SANDF crime-fighting deployment to include the Eastern Cape – DefenceWeb

In addition to being deployed to combat gangsterism, illegal mining and other criminal activity in Gauteng and the Western Cape, the South African National Defence Force (SANDF) will also be deployed to the Eastern Cape.

This is according to acting Police Minister Firoz Cachalia, who was speaking on Tuesday during the first day of the parliamentary debates on President Cyril Ramaphosa’s State of the Nation Address on Thursday last week.

“To strengthen our fight against gang violence, I am deploying the SANDF to support the police, as we did to great effect with illegal mining,” Ramaphosa announced during his address. He said Cachalia and SANDF officials would develop a plan to deploy soldiers to the Western Cape and Gauteng to deal with gang violence and illegal mining.

“I confirm that the national commissioner of the South African Police Service and the chief of our Army met yesterday to finalise the deployment plan, which will begin in the next ten days. And by the direction of the President, I can confirm that the deployment would include the Eastern Cape,” Cachalia said on Tuesday.

“Mr President, this decision is appreciated in communities across our country — from Umtata in the Eastern Cape, to Philippi and Khayelitsha in the Western Cape, Gauteng, including Reiger Park and Westbury,” Cachalia said.

“We have agreed that a method of deployment should learn from past experiences in our own country as well as elsewhere, respect the respective mandates of the South African Police Service and the SANDF, as well as the Constitution, having regard to the imperative obligation to restore calm and stop the killings.”

The coming deployment has drawn criticism that it will not solve the root causes of crime, and criminal activity will rebound once the SANDF leaves. As soldiers do not have the authority or training to make arrests and solve crimes, there have been calls for strengthening the police, particularly anti-gang units.

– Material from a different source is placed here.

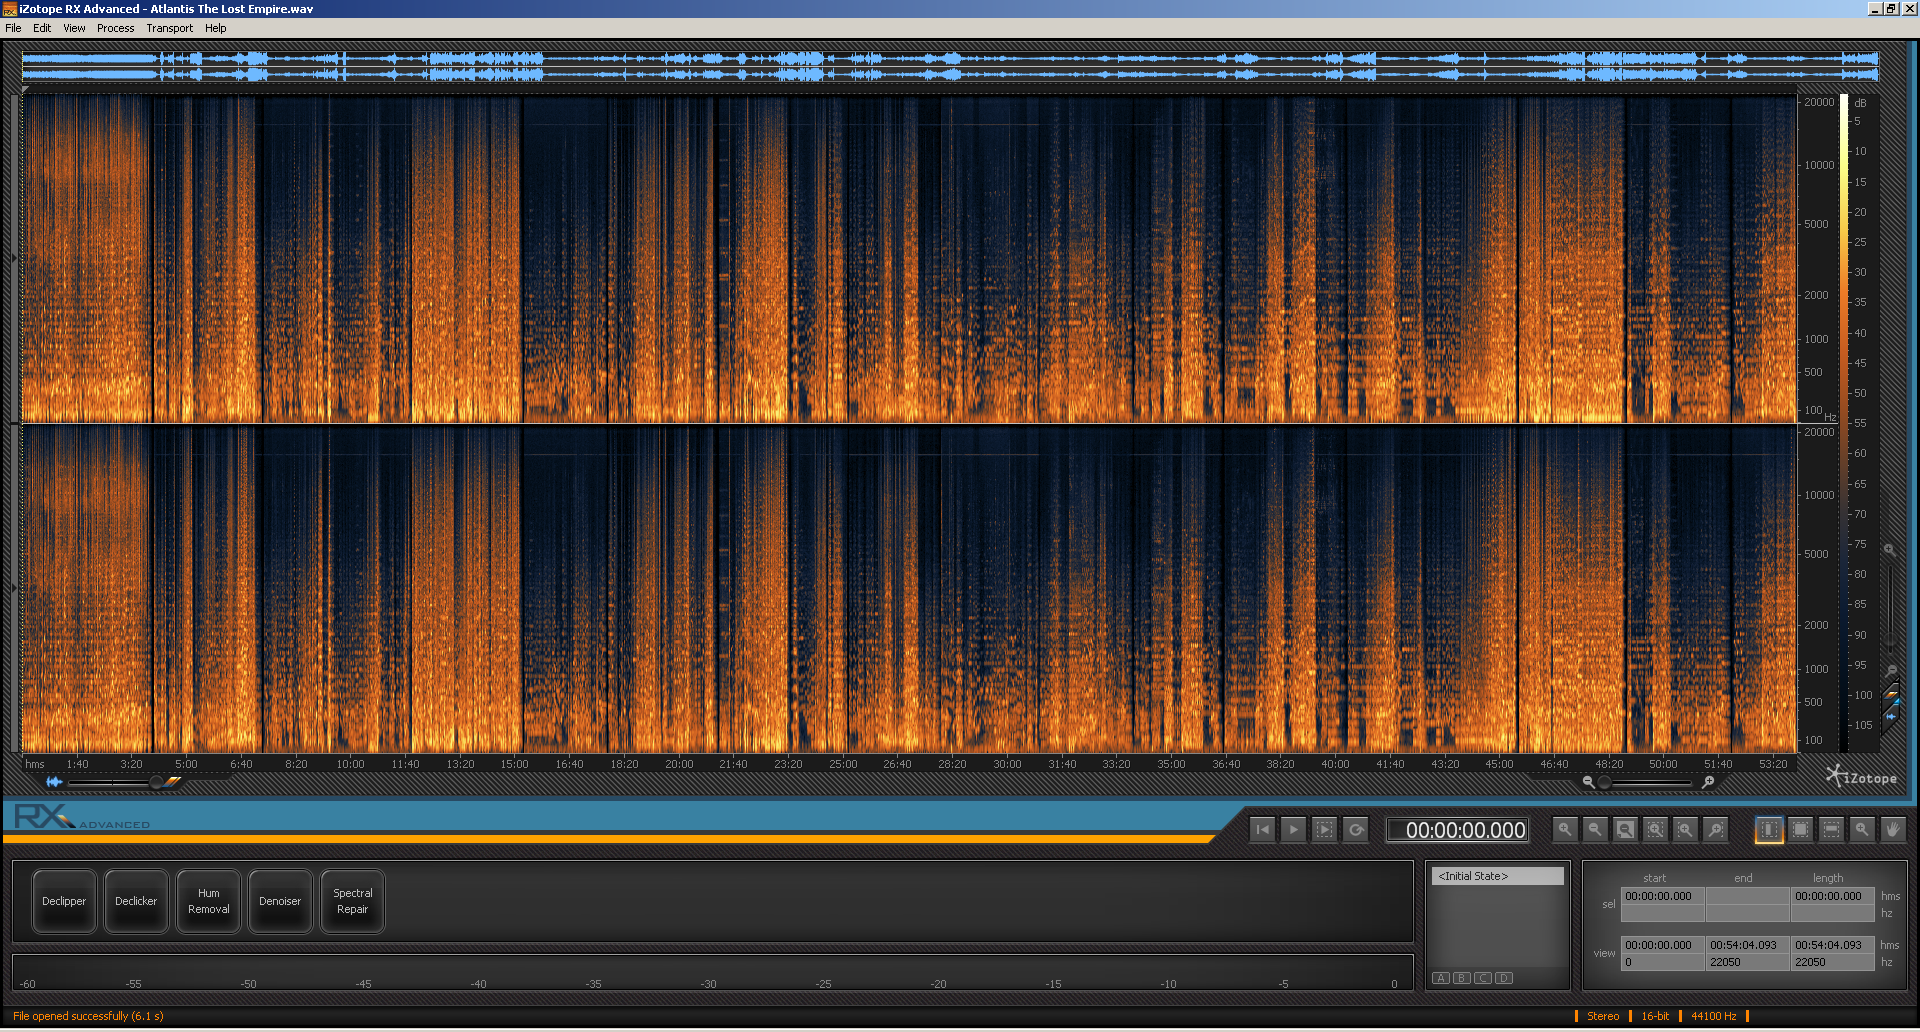Screen dimensions: 1920x1032
Task: Open the Hum Removal module
Action: pyautogui.click(x=208, y=901)
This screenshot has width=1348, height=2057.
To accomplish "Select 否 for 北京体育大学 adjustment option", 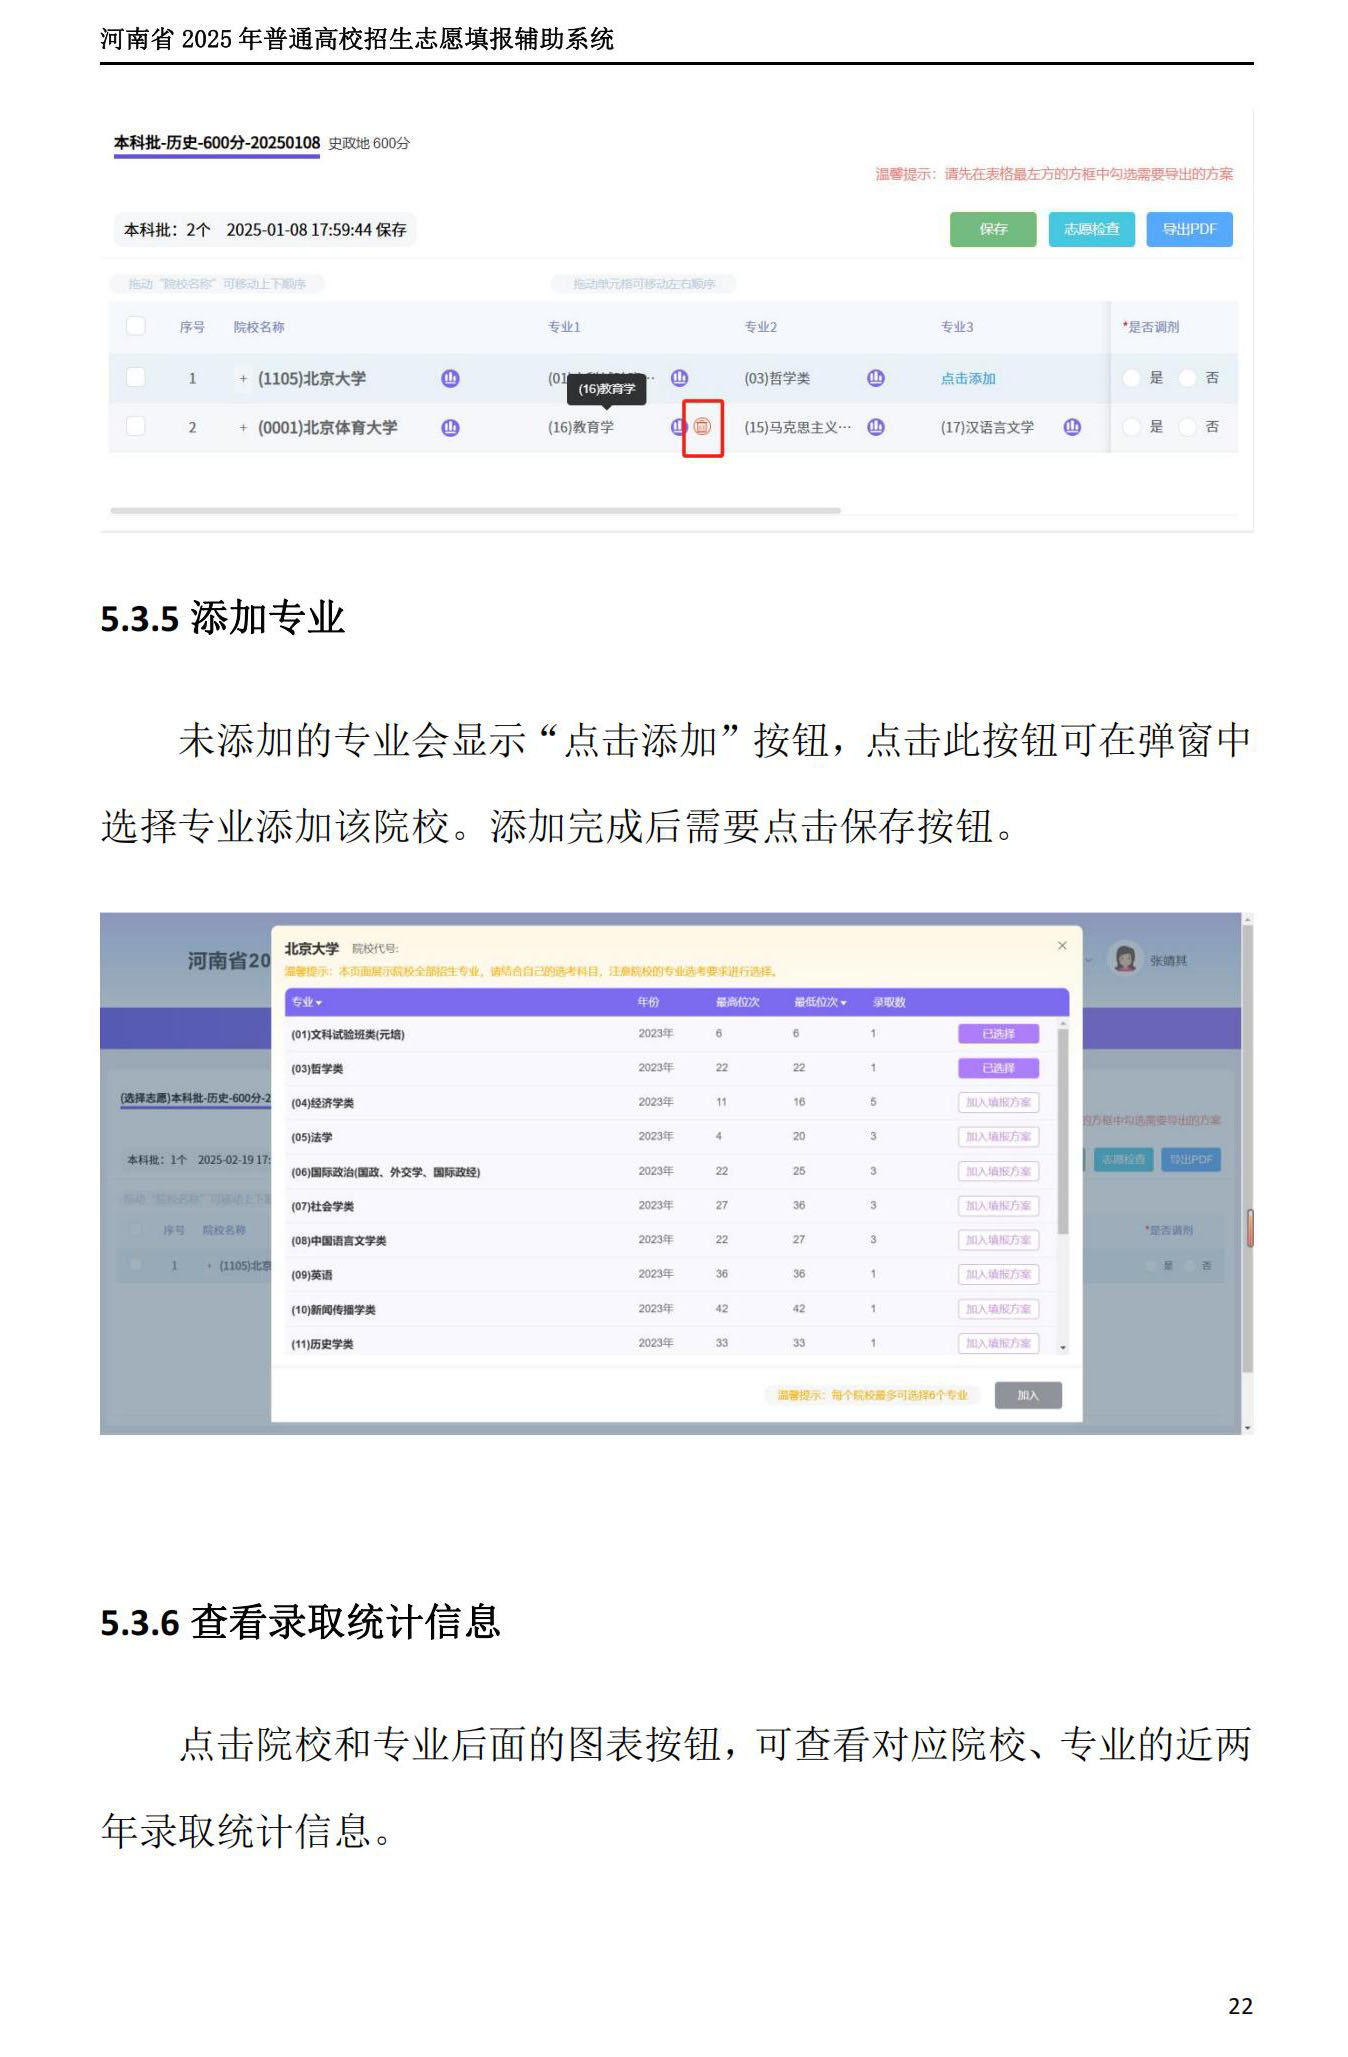I will pyautogui.click(x=1188, y=427).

Cachalia said he has asked the National Police Commissioner to take additional steps to bolster anti-gang units, deploy specialised units of the South African Police Service, and strengthen intelligence-driven approaches to dismantle the networks behind organised crime.

“Multidisciplinary task teams including the National Prosecuting Authority under the able leadership of its newly appointed advocate [Andy] Mothibi, skilled and experienced detectives, the Special Investigation Unit and the South African Revenue Service, will be targeting the leadership, finances, firearms, and logistics of these criminal cartels,” Cachalia said.

According to Head of Communications for the Department of Defence, Siphiwe Dlamini, soldiers will be purely supporting the police. “We’ve deployed before, and the law allows us to be deployed internally as long as it’s in support of the South African Police Service. We operate on the periphery — supporting police during raids, roadblocks and other operations. We are not the lead entity in this regard.”

“This is an intervention in support of SAPS, not without SAPS,” Dlamini told Voice of the Cape, emphasising that the SAPS will be responsible for planning and directing operations while the SANDF provides manpower and logistical support.

Speaking during Tuesday’s State of the Nation Address debate, Economic Freedom Fighters leader Julius Malema said deploying the SANDF was an admission that Ramaphosa had failed to fight crime.

“The people of Gauteng have been terrorised for too long by the so‑called zama zamas. On the deployment of the army, we have no choice but to support you, because you have destroyed law enforcement capacity,” he said, but added he was concerned by the effectiveness of the SANDF “which has been crippled by austerity measures” and “humiliated in war zones abroad”.

“Deploying soldiers is not a voting ploy. It is a risky play that is not solving the actual issue – policing,” African Defence Review Director Darren Olivier told The Africa Report. “The SANDF does not do investigations. The SANDF does not do arrests. It can’t replace the police … The failure of the police and of intelligence continues to be a problem.”

Olivier cautioned that the number of soldiers deployed won’t be enough due to funding shortages and soldiers are only able to be deployed because South Africa is ending its contribution to the United Nations Organisation Stabilisation Mission (MONUSCO) in the Democratic Republic of the Congo (DRC), which will free up around 1 000 soldiers.

Deputy Defence and Military Veterans Minister Bantu Holomisa told the SABC that the number of soldiers to be deployed will depend on police requirements. “For this, we wait for the police to tell us how many people they would like to be assisted with. But normally, you look at a brigade or a company that would do such work. But soldiers, we have enough personnel and equipment, and we are ready.”

Speaking during Tuesday’s debate, Holomisa said: “Let me assure that the time for these thieves is over. Those seeking protection fees by closing clinics in areas like Khayelitsha…their time is up, we are going to deal with them decisively.”